A VPN encrypts your traffic to the sites you visit, but many VPN clients don't route DNS queries through the same tunnel. Even when they do, the resolver on the other end can still leak your approximate location to the site itself through a feature called EDNS Client Subnetexplained below, since it's rarely covered elsewhere.

How a DNS lookup actually happens

Now that you know what DNS is for, here's what actually happens between typing an address and a page loading. Most explanations stop at "your computer asks a server for the IP address." The real chain has more stops than that, and each one is a separate point where your query can be logged, cached, or observed.

  1. Stub resolver check

    Your operating system first checks its own local cache and the hosts file. If it's seen the domain recently, the whole chain below is skipped and no network request happens at all.

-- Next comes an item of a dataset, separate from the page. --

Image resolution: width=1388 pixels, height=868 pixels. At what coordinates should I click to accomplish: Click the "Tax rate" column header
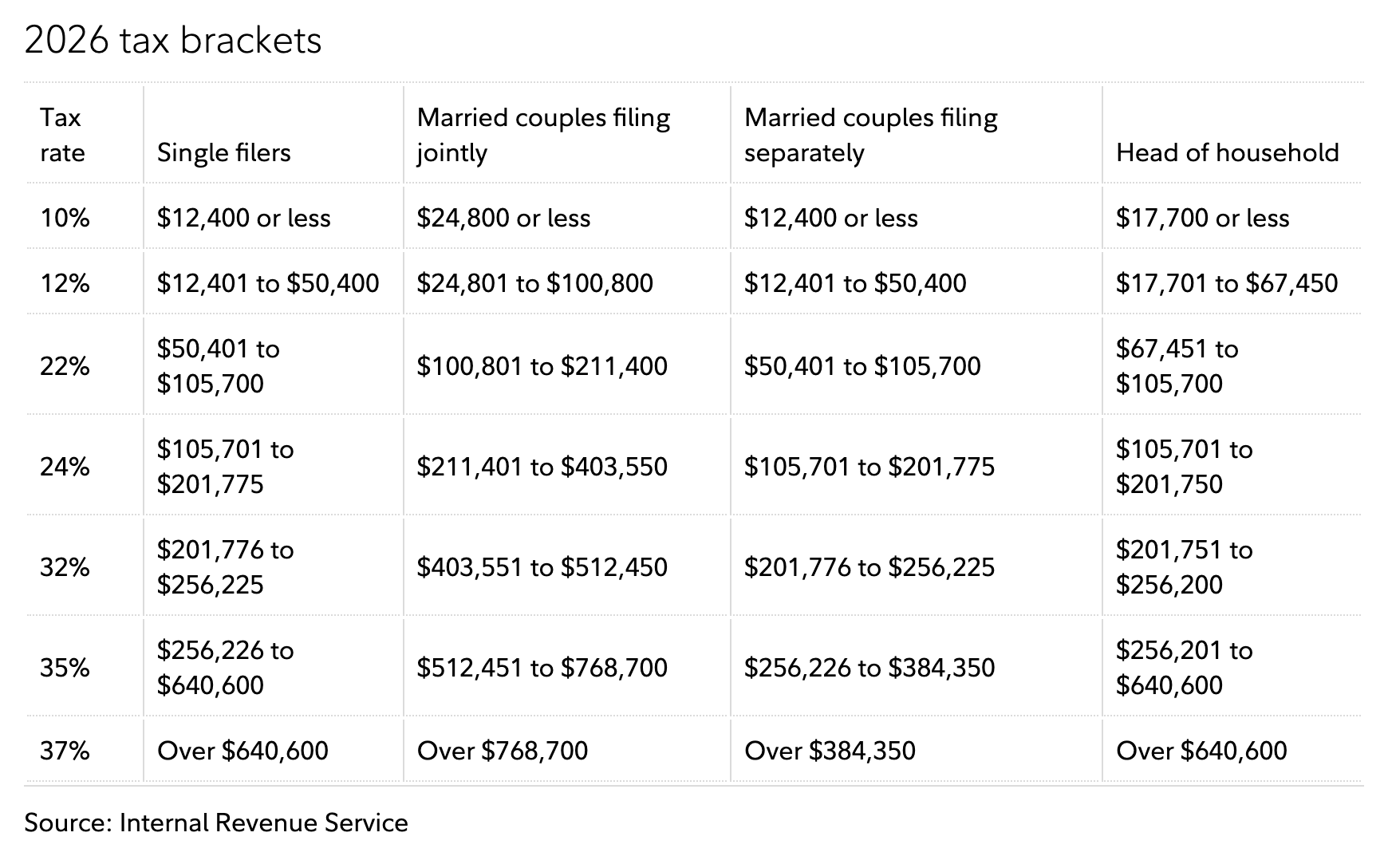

  2. Recursive resolver query

    If there's no local answer, the request goes to your configured resolver — usually your ISP's by default, or a third party like a public resolver if you've changed it. This resolver does the remaining work on your behalf and is the single point most privacy advice focuses on.

  3. Root and TLD referral

    If the resolver doesn't already have the answer cached, it asks a root server which authority handles the domain's top-level domain (.com, .org, etc.), then asks that TLD server which authoritative server owns the specific domain.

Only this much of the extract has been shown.